▶ [What the exercise asks]: From the post on the stages of grief below, copy word for word the part starting with "Monday, April 19, 2010" and going on through "like this one.".

▶ [Text provided]:
☆ ☆ ☆ ☆
Monday, April 19, 2010

The stages of grief

I majored in psychology for 2 years before I had to stop (I won't get into why I had to, but I just want to say it wasn't because I wanted stop, or that I didn't want to finish).  Anyone who has studied psychology even passingly has probably come across the Kubler-Ross model of the 5 stages of grief.  Now, many people try to use this as an example for people dealing with grief of the death of a loved one, but it doesn't really fit.  Ms. Kubler-Ross was actually identifying the stages of grief for someone who has received the diagnosis of a terminal illness.  For the death of a loved one, I actually like this one.

Either way, though, it's a bit misleading.  They outline a process where you progress forward from one stage to another.  When you move to the next one, you're "done" with the previous one, and at the end....you're "done" grieving.  In my experience that's not it at all.  Each one of those stages is very valid, but I think I'm going to call them "phases" instead.  Grief has several different emotional "colors," and each phase is dominated by one of those emotions.

But moving from one to the other doesn't mean that you're "done" with the one or that they go in order or in any way that makes sense.

To me it's like the universe is playing pinball, and I'm the ball.
☆ ☆ ☆ ☆
▶ [Material supplied]:
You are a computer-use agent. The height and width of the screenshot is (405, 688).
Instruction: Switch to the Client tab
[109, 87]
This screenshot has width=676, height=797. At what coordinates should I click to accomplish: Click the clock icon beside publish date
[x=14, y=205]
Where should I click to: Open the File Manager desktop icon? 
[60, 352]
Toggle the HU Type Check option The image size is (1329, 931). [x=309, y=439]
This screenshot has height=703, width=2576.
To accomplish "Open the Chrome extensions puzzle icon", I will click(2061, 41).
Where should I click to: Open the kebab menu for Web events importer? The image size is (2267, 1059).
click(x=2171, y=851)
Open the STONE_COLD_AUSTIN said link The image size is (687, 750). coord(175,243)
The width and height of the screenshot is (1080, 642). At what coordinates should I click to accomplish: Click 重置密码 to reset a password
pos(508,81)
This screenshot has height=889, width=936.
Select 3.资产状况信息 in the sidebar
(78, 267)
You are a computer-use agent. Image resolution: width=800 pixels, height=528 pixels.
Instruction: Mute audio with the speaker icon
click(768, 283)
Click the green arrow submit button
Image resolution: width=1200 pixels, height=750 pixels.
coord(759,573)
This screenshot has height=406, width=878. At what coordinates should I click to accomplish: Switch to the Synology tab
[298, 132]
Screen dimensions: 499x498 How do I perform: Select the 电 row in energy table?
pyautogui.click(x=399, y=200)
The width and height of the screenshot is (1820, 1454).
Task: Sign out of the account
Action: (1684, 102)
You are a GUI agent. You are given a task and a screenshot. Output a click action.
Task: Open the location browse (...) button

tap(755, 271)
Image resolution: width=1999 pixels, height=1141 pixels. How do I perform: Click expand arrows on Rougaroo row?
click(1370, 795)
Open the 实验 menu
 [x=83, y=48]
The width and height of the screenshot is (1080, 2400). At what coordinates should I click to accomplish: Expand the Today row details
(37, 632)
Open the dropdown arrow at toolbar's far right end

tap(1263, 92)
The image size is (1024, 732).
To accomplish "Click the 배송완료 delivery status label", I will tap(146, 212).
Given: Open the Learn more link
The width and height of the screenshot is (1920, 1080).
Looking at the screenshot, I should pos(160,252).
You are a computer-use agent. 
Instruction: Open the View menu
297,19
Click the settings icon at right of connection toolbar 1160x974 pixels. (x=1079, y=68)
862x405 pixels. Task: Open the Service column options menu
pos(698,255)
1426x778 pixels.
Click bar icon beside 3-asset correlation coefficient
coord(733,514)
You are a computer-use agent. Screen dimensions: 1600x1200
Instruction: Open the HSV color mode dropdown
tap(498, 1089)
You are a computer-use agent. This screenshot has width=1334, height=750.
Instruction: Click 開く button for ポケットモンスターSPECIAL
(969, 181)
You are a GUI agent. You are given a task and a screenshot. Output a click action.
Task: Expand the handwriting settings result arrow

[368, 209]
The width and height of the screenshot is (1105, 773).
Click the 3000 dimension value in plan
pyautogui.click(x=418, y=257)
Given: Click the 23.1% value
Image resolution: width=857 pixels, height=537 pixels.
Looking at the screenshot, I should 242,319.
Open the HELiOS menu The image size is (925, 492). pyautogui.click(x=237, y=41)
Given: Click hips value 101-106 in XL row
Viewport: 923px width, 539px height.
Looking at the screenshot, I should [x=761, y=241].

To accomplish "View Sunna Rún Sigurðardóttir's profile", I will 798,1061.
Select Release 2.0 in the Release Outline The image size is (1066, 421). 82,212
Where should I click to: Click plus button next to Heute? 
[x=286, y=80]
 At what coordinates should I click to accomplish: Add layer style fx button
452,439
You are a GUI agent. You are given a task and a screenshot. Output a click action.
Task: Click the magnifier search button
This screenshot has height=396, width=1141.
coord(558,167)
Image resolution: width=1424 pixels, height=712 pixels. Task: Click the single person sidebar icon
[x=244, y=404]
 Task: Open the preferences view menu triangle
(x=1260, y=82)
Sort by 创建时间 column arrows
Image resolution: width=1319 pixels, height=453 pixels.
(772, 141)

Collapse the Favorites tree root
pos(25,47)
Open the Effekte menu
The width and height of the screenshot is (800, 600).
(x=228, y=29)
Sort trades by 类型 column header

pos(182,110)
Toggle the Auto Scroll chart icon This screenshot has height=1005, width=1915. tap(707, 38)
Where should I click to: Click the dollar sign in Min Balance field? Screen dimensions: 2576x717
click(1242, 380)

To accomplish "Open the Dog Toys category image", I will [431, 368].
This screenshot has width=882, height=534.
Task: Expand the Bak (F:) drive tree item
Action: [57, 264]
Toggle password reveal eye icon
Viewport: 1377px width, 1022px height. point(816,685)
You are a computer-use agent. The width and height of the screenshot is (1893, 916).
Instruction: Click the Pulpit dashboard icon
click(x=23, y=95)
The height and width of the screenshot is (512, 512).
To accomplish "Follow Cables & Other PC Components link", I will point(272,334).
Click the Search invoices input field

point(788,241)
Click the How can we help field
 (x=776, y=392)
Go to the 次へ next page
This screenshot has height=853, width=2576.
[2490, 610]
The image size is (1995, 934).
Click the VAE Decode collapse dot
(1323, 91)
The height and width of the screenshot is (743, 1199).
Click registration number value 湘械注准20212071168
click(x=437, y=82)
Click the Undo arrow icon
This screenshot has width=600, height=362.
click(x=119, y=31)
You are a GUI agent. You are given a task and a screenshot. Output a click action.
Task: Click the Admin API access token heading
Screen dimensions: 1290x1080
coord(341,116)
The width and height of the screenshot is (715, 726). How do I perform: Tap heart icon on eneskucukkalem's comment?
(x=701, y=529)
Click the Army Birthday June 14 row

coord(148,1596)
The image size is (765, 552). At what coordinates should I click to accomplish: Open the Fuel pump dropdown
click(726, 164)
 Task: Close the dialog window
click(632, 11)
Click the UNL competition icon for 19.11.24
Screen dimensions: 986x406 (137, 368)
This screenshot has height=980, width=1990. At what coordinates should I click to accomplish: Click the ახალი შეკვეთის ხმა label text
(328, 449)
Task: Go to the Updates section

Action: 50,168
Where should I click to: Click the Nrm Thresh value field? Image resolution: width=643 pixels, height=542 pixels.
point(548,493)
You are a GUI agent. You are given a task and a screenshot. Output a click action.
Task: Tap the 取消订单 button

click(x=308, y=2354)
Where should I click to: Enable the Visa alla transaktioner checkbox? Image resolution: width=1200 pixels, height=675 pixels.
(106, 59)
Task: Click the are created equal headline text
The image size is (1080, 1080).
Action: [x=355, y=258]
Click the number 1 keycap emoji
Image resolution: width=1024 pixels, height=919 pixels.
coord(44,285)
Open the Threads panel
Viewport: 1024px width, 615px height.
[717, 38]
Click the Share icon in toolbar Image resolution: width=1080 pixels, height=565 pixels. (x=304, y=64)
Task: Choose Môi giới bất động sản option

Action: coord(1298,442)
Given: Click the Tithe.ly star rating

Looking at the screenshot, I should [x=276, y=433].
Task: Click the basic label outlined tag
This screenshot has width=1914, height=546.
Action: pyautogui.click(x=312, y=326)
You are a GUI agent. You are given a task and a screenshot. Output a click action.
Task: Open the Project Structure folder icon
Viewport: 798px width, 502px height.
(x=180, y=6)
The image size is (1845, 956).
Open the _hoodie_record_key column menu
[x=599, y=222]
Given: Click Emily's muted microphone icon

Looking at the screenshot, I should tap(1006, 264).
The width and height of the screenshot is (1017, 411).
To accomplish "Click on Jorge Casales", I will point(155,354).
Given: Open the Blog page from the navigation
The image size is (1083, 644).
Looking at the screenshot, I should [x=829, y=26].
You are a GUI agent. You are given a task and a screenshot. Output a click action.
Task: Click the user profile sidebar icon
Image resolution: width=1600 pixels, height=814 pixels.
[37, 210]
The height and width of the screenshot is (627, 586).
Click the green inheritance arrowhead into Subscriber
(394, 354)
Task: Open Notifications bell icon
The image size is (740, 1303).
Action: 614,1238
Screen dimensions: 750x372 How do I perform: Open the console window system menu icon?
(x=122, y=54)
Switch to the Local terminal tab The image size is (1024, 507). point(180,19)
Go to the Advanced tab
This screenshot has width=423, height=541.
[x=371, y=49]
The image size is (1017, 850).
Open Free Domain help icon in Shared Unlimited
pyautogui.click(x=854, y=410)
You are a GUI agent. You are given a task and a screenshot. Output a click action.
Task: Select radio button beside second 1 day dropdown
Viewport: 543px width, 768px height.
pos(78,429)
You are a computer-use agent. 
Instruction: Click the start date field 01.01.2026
☆ ☆ ☆ ☆
▶ [Answer space]:
Monday, April 19, 2010

The stages of grief

I majored in psychology for 2 years before I had to stop (I won't get into why I had to, but I just want to say it wasn't because I wanted stop, or that I didn't want to finish).  Anyone who has studied psychology even passingly has probably come across the Kubler-Ross model of the 5 stages of grief.  Now, many people try to use this as an example for people dealing with grief of the death of a loved one, but it doesn't really fit.  Ms. Kubler-Ross was actually identifying the stages of grief for someone who has received the diagnosis of a terminal illness.  For the death of a loved one, I actually like this one.